Exercise directions
Please output every entry below precisely as written.

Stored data
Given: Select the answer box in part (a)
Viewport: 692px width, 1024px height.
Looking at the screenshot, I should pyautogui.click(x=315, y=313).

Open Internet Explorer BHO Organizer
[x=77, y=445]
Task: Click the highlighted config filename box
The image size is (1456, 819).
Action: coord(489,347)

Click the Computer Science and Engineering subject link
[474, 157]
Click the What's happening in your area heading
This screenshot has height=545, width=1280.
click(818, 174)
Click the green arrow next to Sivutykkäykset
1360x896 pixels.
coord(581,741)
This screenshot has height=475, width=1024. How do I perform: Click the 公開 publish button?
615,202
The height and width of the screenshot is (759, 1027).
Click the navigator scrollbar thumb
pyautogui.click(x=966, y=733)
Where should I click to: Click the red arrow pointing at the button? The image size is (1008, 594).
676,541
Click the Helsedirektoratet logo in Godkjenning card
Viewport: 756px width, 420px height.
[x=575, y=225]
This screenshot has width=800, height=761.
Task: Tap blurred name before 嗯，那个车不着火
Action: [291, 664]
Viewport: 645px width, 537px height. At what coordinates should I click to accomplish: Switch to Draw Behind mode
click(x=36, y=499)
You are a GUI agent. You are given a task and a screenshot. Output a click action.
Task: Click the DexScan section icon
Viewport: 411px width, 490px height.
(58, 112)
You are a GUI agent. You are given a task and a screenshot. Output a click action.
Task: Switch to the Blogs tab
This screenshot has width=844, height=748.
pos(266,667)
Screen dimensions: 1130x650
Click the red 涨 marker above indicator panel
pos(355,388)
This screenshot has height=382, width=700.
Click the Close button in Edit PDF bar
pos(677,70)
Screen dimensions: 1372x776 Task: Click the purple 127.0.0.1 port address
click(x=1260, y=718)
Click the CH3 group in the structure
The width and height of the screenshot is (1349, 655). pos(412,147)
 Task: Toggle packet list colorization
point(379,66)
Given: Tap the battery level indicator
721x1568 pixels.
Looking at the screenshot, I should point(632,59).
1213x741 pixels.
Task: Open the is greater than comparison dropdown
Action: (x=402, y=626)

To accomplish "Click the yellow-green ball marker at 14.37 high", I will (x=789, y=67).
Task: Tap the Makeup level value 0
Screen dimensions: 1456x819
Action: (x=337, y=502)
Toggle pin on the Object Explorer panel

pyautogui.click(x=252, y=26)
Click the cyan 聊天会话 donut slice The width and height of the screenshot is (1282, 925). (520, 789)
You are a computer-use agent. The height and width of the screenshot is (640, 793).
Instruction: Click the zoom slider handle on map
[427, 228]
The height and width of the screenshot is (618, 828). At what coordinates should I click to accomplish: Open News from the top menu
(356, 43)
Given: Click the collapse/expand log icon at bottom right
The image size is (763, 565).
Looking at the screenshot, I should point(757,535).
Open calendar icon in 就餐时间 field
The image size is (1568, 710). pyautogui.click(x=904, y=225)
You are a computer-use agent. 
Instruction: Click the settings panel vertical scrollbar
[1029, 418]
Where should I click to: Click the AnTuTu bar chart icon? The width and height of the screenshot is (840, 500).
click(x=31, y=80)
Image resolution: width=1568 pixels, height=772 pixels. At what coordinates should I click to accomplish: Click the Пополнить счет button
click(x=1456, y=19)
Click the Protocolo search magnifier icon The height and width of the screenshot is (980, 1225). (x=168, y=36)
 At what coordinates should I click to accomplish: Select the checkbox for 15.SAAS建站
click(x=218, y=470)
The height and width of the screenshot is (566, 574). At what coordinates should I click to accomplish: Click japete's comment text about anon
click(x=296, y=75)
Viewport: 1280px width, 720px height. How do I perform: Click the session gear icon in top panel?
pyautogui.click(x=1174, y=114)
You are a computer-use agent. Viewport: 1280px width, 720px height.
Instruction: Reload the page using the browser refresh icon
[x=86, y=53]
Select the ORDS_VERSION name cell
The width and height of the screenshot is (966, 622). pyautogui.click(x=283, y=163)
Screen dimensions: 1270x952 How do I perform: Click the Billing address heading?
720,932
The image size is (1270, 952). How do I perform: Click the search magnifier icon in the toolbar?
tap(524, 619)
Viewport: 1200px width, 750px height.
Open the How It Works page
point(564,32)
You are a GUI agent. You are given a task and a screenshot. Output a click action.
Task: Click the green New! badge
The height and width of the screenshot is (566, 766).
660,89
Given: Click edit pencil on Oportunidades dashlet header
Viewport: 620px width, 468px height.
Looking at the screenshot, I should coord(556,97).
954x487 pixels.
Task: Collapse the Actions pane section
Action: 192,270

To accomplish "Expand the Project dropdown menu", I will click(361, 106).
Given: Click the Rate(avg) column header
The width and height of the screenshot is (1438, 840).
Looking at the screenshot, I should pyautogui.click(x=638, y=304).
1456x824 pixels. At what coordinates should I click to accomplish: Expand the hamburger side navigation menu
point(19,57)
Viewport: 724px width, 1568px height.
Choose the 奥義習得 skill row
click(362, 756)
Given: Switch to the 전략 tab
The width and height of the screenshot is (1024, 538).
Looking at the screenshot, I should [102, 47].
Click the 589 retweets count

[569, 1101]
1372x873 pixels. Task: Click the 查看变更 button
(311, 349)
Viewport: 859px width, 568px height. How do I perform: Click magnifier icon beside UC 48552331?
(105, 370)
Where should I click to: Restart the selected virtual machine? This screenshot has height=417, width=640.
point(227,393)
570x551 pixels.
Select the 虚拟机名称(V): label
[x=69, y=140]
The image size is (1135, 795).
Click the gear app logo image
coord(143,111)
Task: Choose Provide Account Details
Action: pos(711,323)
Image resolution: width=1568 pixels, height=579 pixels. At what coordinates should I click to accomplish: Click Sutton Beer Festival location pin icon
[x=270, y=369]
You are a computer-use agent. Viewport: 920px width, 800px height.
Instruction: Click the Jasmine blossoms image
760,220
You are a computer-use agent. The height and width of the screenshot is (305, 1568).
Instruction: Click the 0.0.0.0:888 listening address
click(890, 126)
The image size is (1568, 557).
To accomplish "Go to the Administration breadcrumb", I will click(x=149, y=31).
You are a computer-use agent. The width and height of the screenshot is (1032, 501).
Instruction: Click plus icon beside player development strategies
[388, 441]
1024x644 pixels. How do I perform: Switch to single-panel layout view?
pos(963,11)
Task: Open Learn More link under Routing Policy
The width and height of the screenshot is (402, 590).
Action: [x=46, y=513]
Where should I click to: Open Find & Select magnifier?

Final answer
Given: Select the answer box in part (a)
Viewport: 692px width, 1024px height.
Looking at the screenshot, I should pyautogui.click(x=315, y=313).

Open Internet Explorer BHO Organizer
[x=77, y=445]
Task: Click the highlighted config filename box
The image size is (1456, 819).
Action: coord(489,347)

Click the Computer Science and Engineering subject link
[474, 157]
Click the What's happening in your area heading
This screenshot has height=545, width=1280.
click(818, 174)
Click the green arrow next to Sivutykkäykset
1360x896 pixels.
coord(581,741)
This screenshot has height=475, width=1024. How do I perform: Click the 公開 publish button?
615,202
The height and width of the screenshot is (759, 1027).
Click the navigator scrollbar thumb
pyautogui.click(x=966, y=733)
Where should I click to: Click the red arrow pointing at the button? The image size is (1008, 594).
676,541
Click the Helsedirektoratet logo in Godkjenning card
Viewport: 756px width, 420px height.
[x=575, y=225]
This screenshot has width=800, height=761.
Task: Tap blurred name before 嗯，那个车不着火
Action: [291, 664]
Viewport: 645px width, 537px height. At what coordinates should I click to accomplish: Switch to Draw Behind mode
click(x=36, y=499)
You are a GUI agent. You are given a task and a screenshot. Output a click action.
Task: Click the DexScan section icon
Viewport: 411px width, 490px height.
(58, 112)
You are a GUI agent. You are given a task and a screenshot. Output a click action.
Task: Switch to the Blogs tab
This screenshot has width=844, height=748.
pos(266,667)
Screen dimensions: 1130x650
Click the red 涨 marker above indicator panel
pos(355,388)
This screenshot has height=382, width=700.
Click the Close button in Edit PDF bar
pos(677,70)
Screen dimensions: 1372x776 Task: Click the purple 127.0.0.1 port address
click(x=1260, y=718)
Click the CH3 group in the structure
The width and height of the screenshot is (1349, 655). pos(412,147)
 Task: Toggle packet list colorization
point(379,66)
Given: Tap the battery level indicator
721x1568 pixels.
Looking at the screenshot, I should point(632,59).
1213x741 pixels.
Task: Open the is greater than comparison dropdown
Action: (x=402, y=626)

To accomplish "Click the yellow-green ball marker at 14.37 high", I will (x=789, y=67).
Task: Tap the Makeup level value 0
Screen dimensions: 1456x819
Action: (x=337, y=502)
Toggle pin on the Object Explorer panel

pyautogui.click(x=252, y=26)
Click the cyan 聊天会话 donut slice The width and height of the screenshot is (1282, 925). (520, 789)
You are a computer-use agent. The height and width of the screenshot is (640, 793).
Instruction: Click the zoom slider handle on map
[427, 228]
The height and width of the screenshot is (618, 828). At what coordinates should I click to accomplish: Open News from the top menu
(356, 43)
Given: Click the collapse/expand log icon at bottom right
The image size is (763, 565).
Looking at the screenshot, I should point(757,535).
Open calendar icon in 就餐时间 field
The image size is (1568, 710). pyautogui.click(x=904, y=225)
You are a computer-use agent. 
Instruction: Click the settings panel vertical scrollbar
[1029, 418]
Where should I click to: Click the AnTuTu bar chart icon? The width and height of the screenshot is (840, 500).
click(x=31, y=80)
Image resolution: width=1568 pixels, height=772 pixels. At what coordinates should I click to accomplish: Click the Пополнить счет button
click(x=1456, y=19)
Click the Protocolo search magnifier icon The height and width of the screenshot is (980, 1225). (x=168, y=36)
 At what coordinates should I click to accomplish: Select the checkbox for 15.SAAS建站
click(x=218, y=470)
The height and width of the screenshot is (566, 574). At what coordinates should I click to accomplish: Click japete's comment text about anon
click(x=296, y=75)
Viewport: 1280px width, 720px height. How do I perform: Click the session gear icon in top panel?
pyautogui.click(x=1174, y=114)
You are a computer-use agent. Viewport: 1280px width, 720px height.
Instruction: Reload the page using the browser refresh icon
[x=86, y=53]
Select the ORDS_VERSION name cell
The width and height of the screenshot is (966, 622). pyautogui.click(x=283, y=163)
Screen dimensions: 1270x952 How do I perform: Click the Billing address heading?
720,932
The image size is (1270, 952). How do I perform: Click the search magnifier icon in the toolbar?
tap(524, 619)
Viewport: 1200px width, 750px height.
Open the How It Works page
point(564,32)
You are a GUI agent. You are given a task and a screenshot. Output a click action.
Task: Click the green New! badge
The height and width of the screenshot is (566, 766).
660,89
Given: Click edit pencil on Oportunidades dashlet header
Viewport: 620px width, 468px height.
Looking at the screenshot, I should coord(556,97).
954x487 pixels.
Task: Collapse the Actions pane section
Action: 192,270

To accomplish "Expand the Project dropdown menu", I will click(361, 106).
Given: Click the Rate(avg) column header
The width and height of the screenshot is (1438, 840).
Looking at the screenshot, I should pyautogui.click(x=638, y=304).
1456x824 pixels. At what coordinates should I click to accomplish: Expand the hamburger side navigation menu
point(19,57)
Viewport: 724px width, 1568px height.
Choose the 奥義習得 skill row
click(362, 756)
Given: Switch to the 전략 tab
The width and height of the screenshot is (1024, 538).
Looking at the screenshot, I should [102, 47].
Click the 589 retweets count

[569, 1101]
1372x873 pixels. Task: Click the 查看变更 button
(311, 349)
Viewport: 859px width, 568px height. How do I perform: Click magnifier icon beside UC 48552331?
(105, 370)
Where should I click to: Restart the selected virtual machine? This screenshot has height=417, width=640.
point(227,393)
570x551 pixels.
Select the 虚拟机名称(V): label
[x=69, y=140]
The image size is (1135, 795).
Click the gear app logo image
coord(143,111)
Task: Choose Provide Account Details
Action: pos(711,323)
Image resolution: width=1568 pixels, height=579 pixels. At what coordinates should I click to accomplish: Click Sutton Beer Festival location pin icon
[x=270, y=369]
You are a computer-use agent. Viewport: 920px width, 800px height.
Instruction: Click the Jasmine blossoms image
760,220
You are a computer-use agent. The height and width of the screenshot is (305, 1568).
Instruction: Click the 0.0.0.0:888 listening address
click(890, 126)
The image size is (1568, 557).
To accomplish "Go to the Administration breadcrumb", I will click(x=149, y=31).
You are a computer-use agent. The width and height of the screenshot is (1032, 501).
Instruction: Click plus icon beside player development strategies
[388, 441]
1024x644 pixels. How do I perform: Switch to single-panel layout view?
pos(963,11)
Task: Open Learn More link under Routing Policy
The width and height of the screenshot is (402, 590).
Action: [x=46, y=513]
Where should I click to: Open Find & Select magnifier?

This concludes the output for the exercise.